## WHAT IS REQUIRED
Return, exactly as written, every line from the first line of the data below through the line that contains "This screenshot has width=2164, height=1684.".

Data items
▼

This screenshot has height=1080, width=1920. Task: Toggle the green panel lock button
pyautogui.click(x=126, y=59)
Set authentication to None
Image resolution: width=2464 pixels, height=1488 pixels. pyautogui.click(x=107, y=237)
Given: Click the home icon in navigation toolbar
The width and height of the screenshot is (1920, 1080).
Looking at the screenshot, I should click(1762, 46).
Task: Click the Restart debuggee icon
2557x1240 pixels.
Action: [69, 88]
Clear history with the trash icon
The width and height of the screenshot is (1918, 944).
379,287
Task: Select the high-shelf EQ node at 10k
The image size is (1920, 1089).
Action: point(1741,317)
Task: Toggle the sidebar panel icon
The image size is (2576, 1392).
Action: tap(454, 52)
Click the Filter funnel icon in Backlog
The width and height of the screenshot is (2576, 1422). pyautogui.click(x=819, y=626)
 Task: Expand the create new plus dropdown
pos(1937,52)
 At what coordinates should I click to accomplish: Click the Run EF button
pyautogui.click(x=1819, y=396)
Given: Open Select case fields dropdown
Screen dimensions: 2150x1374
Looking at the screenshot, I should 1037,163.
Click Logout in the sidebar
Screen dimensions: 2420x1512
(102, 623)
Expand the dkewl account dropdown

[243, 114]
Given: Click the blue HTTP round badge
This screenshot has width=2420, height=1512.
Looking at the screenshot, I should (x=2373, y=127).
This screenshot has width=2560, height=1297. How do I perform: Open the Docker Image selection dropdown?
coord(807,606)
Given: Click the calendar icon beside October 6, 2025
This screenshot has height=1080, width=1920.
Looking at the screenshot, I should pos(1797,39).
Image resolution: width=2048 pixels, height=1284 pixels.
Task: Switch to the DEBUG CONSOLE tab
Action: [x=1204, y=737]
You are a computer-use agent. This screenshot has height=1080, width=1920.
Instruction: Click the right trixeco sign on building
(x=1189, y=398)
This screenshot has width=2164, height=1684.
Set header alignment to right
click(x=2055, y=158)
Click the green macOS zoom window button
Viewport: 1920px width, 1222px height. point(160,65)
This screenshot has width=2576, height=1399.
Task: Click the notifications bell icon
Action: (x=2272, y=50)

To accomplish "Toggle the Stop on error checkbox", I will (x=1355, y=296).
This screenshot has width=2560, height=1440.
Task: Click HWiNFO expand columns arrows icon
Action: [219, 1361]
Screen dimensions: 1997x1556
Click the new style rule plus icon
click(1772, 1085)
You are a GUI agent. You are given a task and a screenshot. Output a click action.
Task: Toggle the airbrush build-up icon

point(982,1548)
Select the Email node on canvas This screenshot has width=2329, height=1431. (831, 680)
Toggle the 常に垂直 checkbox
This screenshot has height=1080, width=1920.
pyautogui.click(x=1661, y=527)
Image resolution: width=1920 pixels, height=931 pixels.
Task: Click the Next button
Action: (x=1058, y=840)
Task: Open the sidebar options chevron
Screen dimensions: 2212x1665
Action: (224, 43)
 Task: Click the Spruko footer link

▲

## RESPONSE AREA
This screenshot has height=1080, width=1920. Task: Toggle the green panel lock button
pyautogui.click(x=126, y=59)
Set authentication to None
Image resolution: width=2464 pixels, height=1488 pixels. pyautogui.click(x=107, y=237)
Given: Click the home icon in navigation toolbar
The width and height of the screenshot is (1920, 1080).
Looking at the screenshot, I should click(1762, 46).
Task: Click the Restart debuggee icon
2557x1240 pixels.
Action: [69, 88]
Clear history with the trash icon
The width and height of the screenshot is (1918, 944).
379,287
Task: Select the high-shelf EQ node at 10k
The image size is (1920, 1089).
Action: point(1741,317)
Task: Toggle the sidebar panel icon
The image size is (2576, 1392).
Action: tap(454, 52)
Click the Filter funnel icon in Backlog
The width and height of the screenshot is (2576, 1422). pyautogui.click(x=819, y=626)
 Task: Expand the create new plus dropdown
pos(1937,52)
 At what coordinates should I click to accomplish: Click the Run EF button
pyautogui.click(x=1819, y=396)
Given: Open Select case fields dropdown
Screen dimensions: 2150x1374
Looking at the screenshot, I should 1037,163.
Click Logout in the sidebar
Screen dimensions: 2420x1512
(102, 623)
Expand the dkewl account dropdown

[243, 114]
Given: Click the blue HTTP round badge
This screenshot has width=2420, height=1512.
Looking at the screenshot, I should (x=2373, y=127).
This screenshot has width=2560, height=1297. How do I perform: Open the Docker Image selection dropdown?
coord(807,606)
Given: Click the calendar icon beside October 6, 2025
This screenshot has height=1080, width=1920.
Looking at the screenshot, I should pos(1797,39).
Image resolution: width=2048 pixels, height=1284 pixels.
Task: Switch to the DEBUG CONSOLE tab
Action: [x=1204, y=737]
You are a computer-use agent. This screenshot has height=1080, width=1920.
Instruction: Click the right trixeco sign on building
(x=1189, y=398)
This screenshot has width=2164, height=1684.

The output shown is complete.